Marwan Mohamed, Mohamed Yasser, Mohamed Gamal, Abdelrahman Ashraf, Dr. Fatma Helmy, Eng Mahmoud ELSahhar
22th December 2021
The main idea of this project is to study face liveness detection and how can we prevent face spoofing attacks. One of the most widely used biometric approaches is face recognition. Face recognition is used in many Fields. One of these fields is mobile devices authentication. However, face recognition can be easily attacked by a method called face spoofing. That is intended to deceive the face recognition system by facial pictures obtained from images or videos. Other cheaters show the mask of an authorized person to fool the recognition camera into a real person. The proposed system in this document is to use face liveness detection by applying different machine and deep learning algorithms such as CNN, SVM, Naïve bayes and etc. in order to get the best accuracy between them to apply our model. Then, the system will be able to differentiate between live and fake user’s faces.
1.1 Purpose of this document
The main purpose of this Software Requirements Specification document is to illustrate and outline the requirements of face liveness detection that are mainly detecting and differentiating between the real faces and fake faces.
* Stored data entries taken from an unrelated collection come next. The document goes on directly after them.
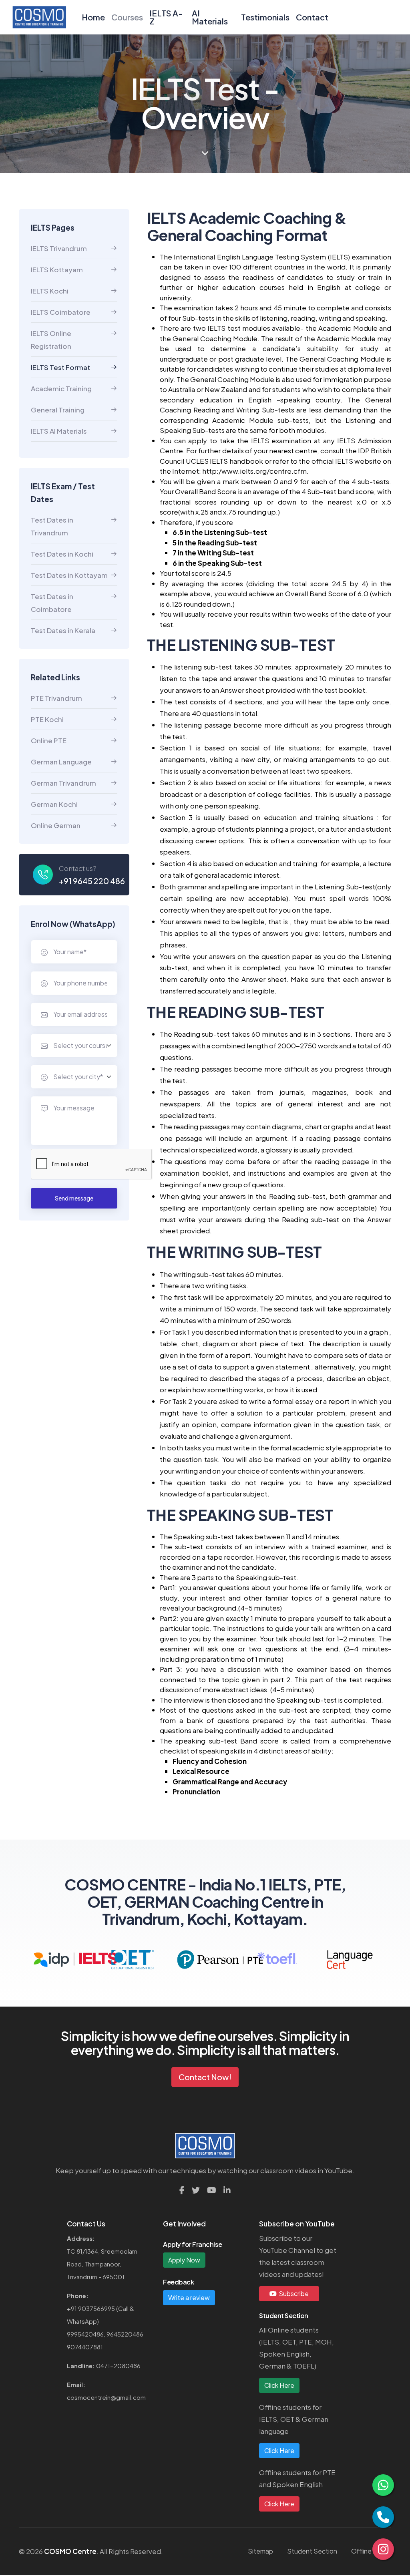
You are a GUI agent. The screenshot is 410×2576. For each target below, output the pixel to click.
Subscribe (293, 2293)
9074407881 (85, 2347)
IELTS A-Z (166, 17)
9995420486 (85, 2334)
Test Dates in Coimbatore (52, 602)
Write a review (189, 2297)
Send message (74, 1198)
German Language (61, 761)
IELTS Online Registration (51, 339)
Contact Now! (205, 2077)
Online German (55, 825)
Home (93, 17)
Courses (127, 17)
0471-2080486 (118, 2365)
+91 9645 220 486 (92, 881)
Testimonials (265, 17)
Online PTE (48, 740)
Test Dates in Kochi (62, 553)
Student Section (312, 2551)
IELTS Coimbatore (60, 312)
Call (123, 2308)
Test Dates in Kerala (63, 630)
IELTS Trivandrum (59, 248)
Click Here (279, 2385)
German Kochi (54, 804)
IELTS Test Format (60, 367)
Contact (312, 17)
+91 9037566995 (91, 2308)
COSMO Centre (70, 2551)
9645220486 (125, 2334)
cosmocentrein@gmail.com (106, 2397)
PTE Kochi (47, 719)
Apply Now (184, 2260)
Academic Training (61, 388)
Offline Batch (371, 2551)
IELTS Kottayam (57, 269)
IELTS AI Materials (59, 430)
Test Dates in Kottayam (69, 575)
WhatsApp (82, 2321)
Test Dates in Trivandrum (52, 526)
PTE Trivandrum (56, 698)
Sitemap (260, 2551)
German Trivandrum (63, 782)
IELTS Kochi (49, 290)
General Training (57, 409)
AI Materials (210, 17)
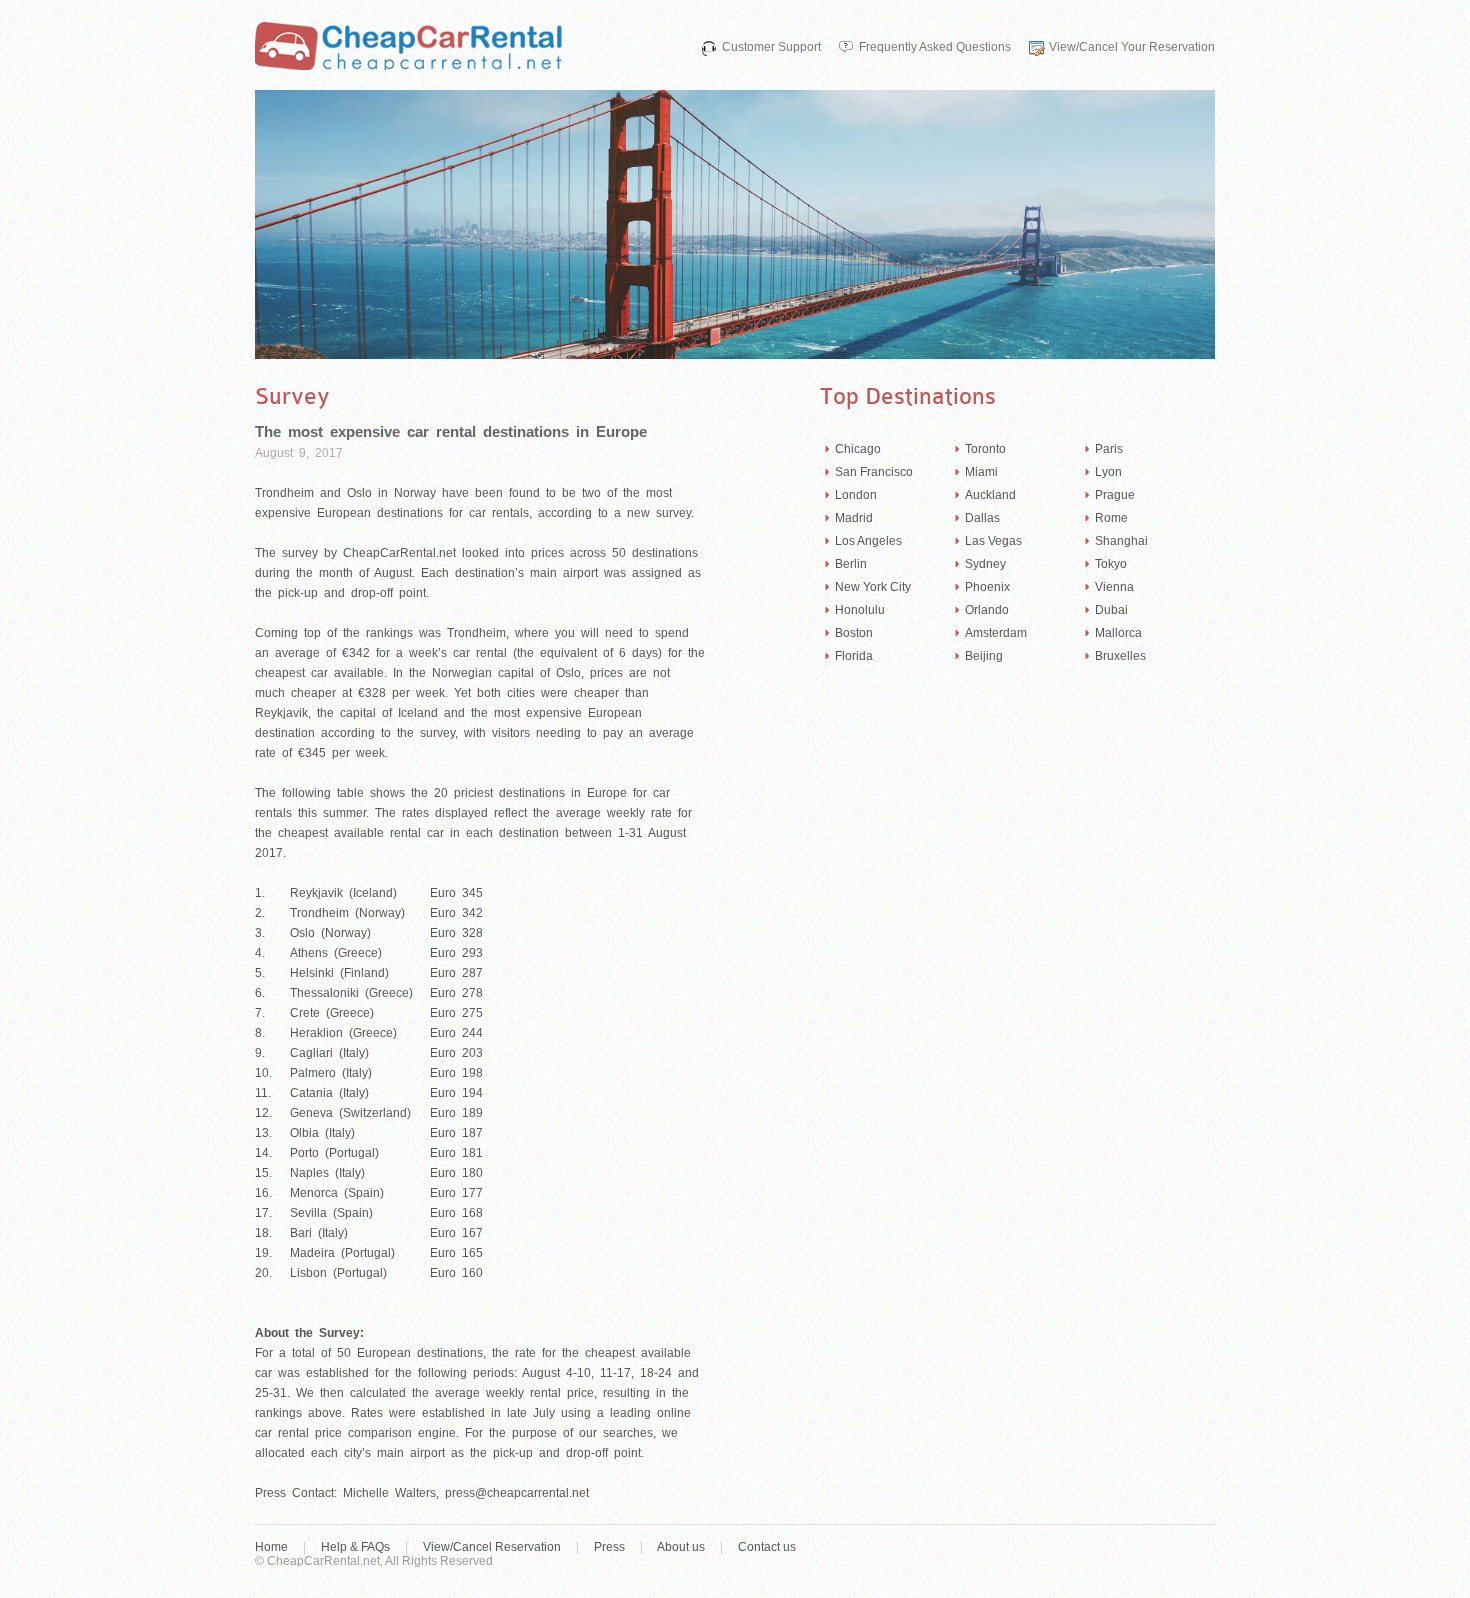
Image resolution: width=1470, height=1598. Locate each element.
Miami (981, 472)
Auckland (990, 495)
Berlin (851, 564)
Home (271, 1547)
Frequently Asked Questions (935, 47)
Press (609, 1547)
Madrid (854, 518)
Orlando (987, 610)
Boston (854, 633)
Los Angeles (868, 541)
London (856, 495)
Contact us (767, 1547)
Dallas (982, 518)
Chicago (858, 449)
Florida (854, 656)
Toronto (985, 449)
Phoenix (987, 587)
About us (681, 1547)
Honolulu (860, 610)
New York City (873, 587)
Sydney (985, 564)
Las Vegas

Our aim is to develop a full system that will be able to help in detecting the faces and know if this is the real face or not. This document will provide a fulfilled and detailed description of each stage input, output, and algorithms used. Along with a full illustration for each stage interfaces, software requirements, and development process in this stage. what difficulties have we faced during development and how should we interact with it. Moreover, this software requirements specification (SRS) document defines how our stakeholder, team and audience see the product and its functionality.
1.2 Scope of this document
This document targets the Companies that use face recognition in payment transactions, attendance system, security access. They are going to use this application in order to detect whether this is a real face or not, which will help them from getting attacked by using one of the face spoofing types (image, live videos or 3D-masks) in front of the camera to gain unauthorized access.
1.3 System Overview
The main goal of this software is to automatically detect the face spoofing attacks with high accuracy and to prevent an illegal access to the system. Our system workflow is illustrated in the figure below . Starting with the preprocessing phase on the input data from the dataset, the dataset consists of three different types of data (3D-masks, Videos, and printed images). We will split the dataset into 90% for training and 10% for testing. Then we will move to the feature extraction phase using machine learning algorithms such as SVM to extract the important features needed to differentiate between the live and non-live faces. After that, we are going to use different deep learning techniques such as CNN, KNN, and Capsule in order to know which deep learning technique will provide the best results with more accuracy percentage and fewer errors. At the end, we will use about 10% for testing our algorithms then the system will classify the input data into live and non-live faces.
1.4 System Scope
1. The user will verify his/her face using face recognition technique.
2. The face detection process is an essential step as it detects and locates human faces.
3. The face match process checking if the user’s face exists in the database or not.
4. The liveness detection will check automatically if the image is real or fake.